Una de las cualidades que, como seres humanos tenemos, es nuestro carácter, ese conjunto de rasgos que nos hace diferente a los demás, y que en gran medida lo heredamos de nuestros padres o algún familiar por medio de los genes.

En nuestro carácter llevamos el orgullo, la soberbia, la ira, la vanidad, etc. Cualidades negativas, y también llevamos la humildad, templanza, bondad, misericordia, etc., cualidades positivas, muchas veces predominan unas más que otras. El ideal sería mostrar siempre cualidades positivas.

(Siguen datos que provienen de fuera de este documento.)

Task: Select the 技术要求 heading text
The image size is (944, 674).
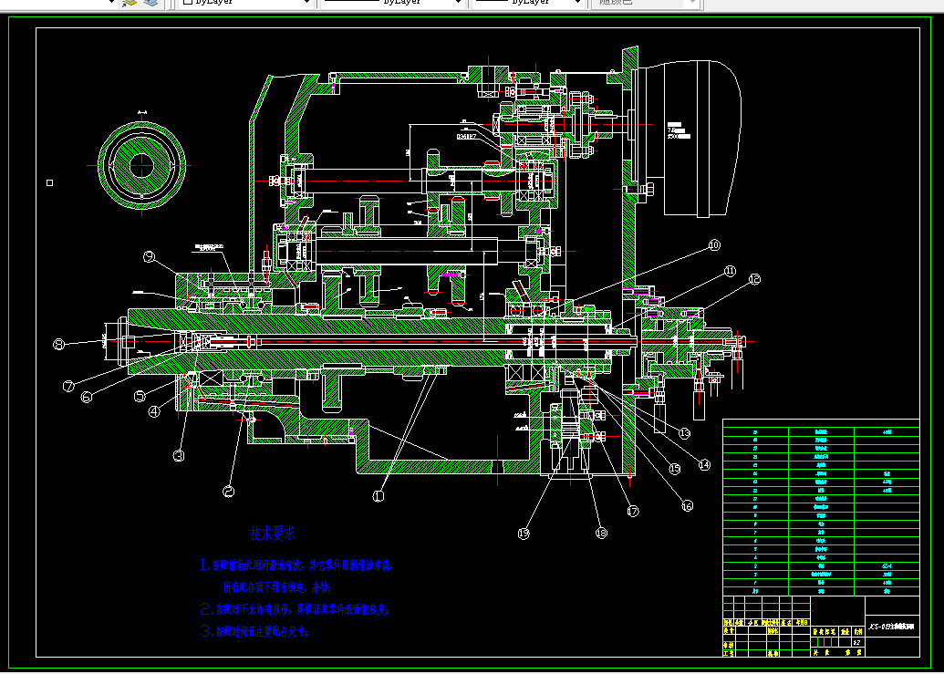Action: point(273,533)
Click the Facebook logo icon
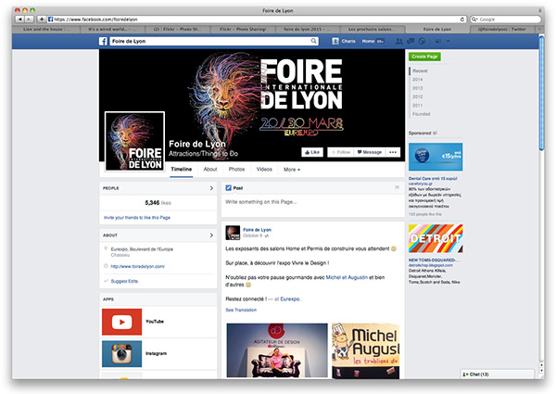Viewport: 556px width, 394px height. [106, 42]
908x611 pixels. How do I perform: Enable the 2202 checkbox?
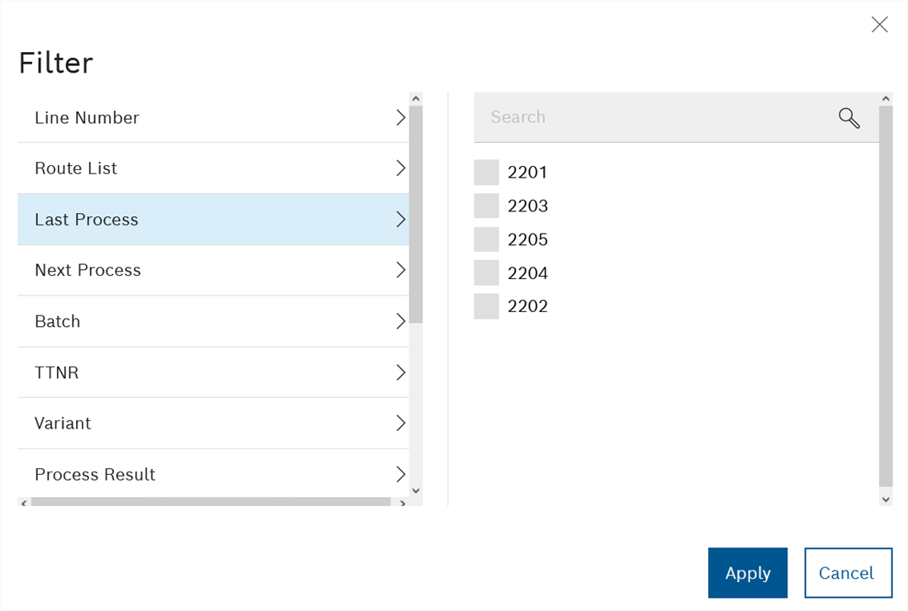tap(486, 306)
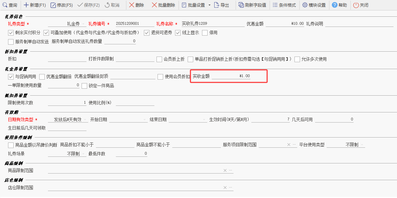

La postura que como seres humanos adoptamos es, quien ofendió, es quien debe arreglar las cosas. Para Dios, este asunto no funciona de esta manera. De acuerdo a la cita de hoy, si una persona llega al altar, llevando su ofrenda, pero sabe que alguien le ofendió en algo, debe dejar su ofrenda de un lado para ir a reconciliarse con esa persona, esto es humildad.

Es difícil doblegar el orgullo para ir a reconciliarse con el ofensor, se requiere mucha humildad para dar este paso, que, para muchos resulta difícil, incluso algunos cristianos.

“Pero los que por cualquier supuesta provocación se sienten libres para ceder a la ira o al resentimiento, están abriendo el corazón a Satanás. La amargura y animosidad deben ser desterradas del alma si queremos estar en armonía con el cielo”.El Deseado de Todas las Gentes, 277 (1898).

Quitemos de nuestro ser todo aquello que nos impida crecer espiritualmente, aquello que no honra a Dios.  El apóstol Pedro menciona que debemos humillarnos bajo la poderosa mano de Dios (1 Pedro 5:6), que seamos compasivos unos con otros, ser amigables, que todos seamos de un mismo sentir (1 Pedro 3: 8).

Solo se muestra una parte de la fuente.